==== Exercise material

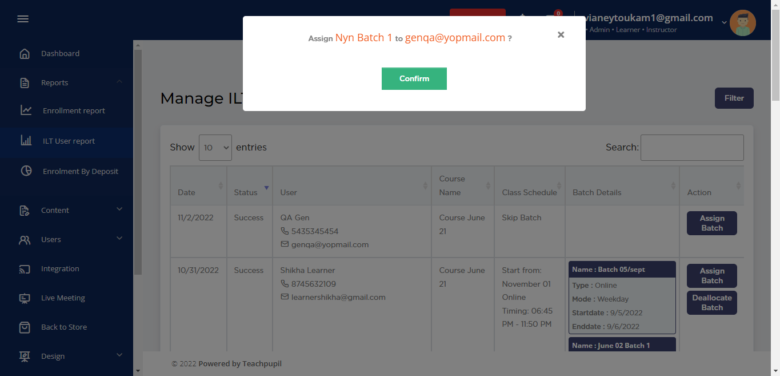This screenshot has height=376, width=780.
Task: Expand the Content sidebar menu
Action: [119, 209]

========
==== Exercise material

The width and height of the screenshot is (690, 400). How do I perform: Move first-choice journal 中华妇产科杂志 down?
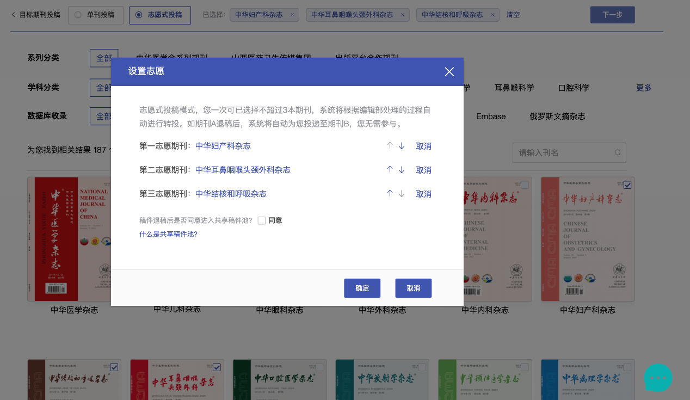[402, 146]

========

→ Aim:
Please copy the records word for word, starting with the line that contains "This screenshot has height=376, width=780." and going on through the line that contains "Action: [119, 209]", and leave the pictures out of your answer.

→ Response below:
This screenshot has height=376, width=780.
Task: Expand the Content sidebar menu
Action: [119, 209]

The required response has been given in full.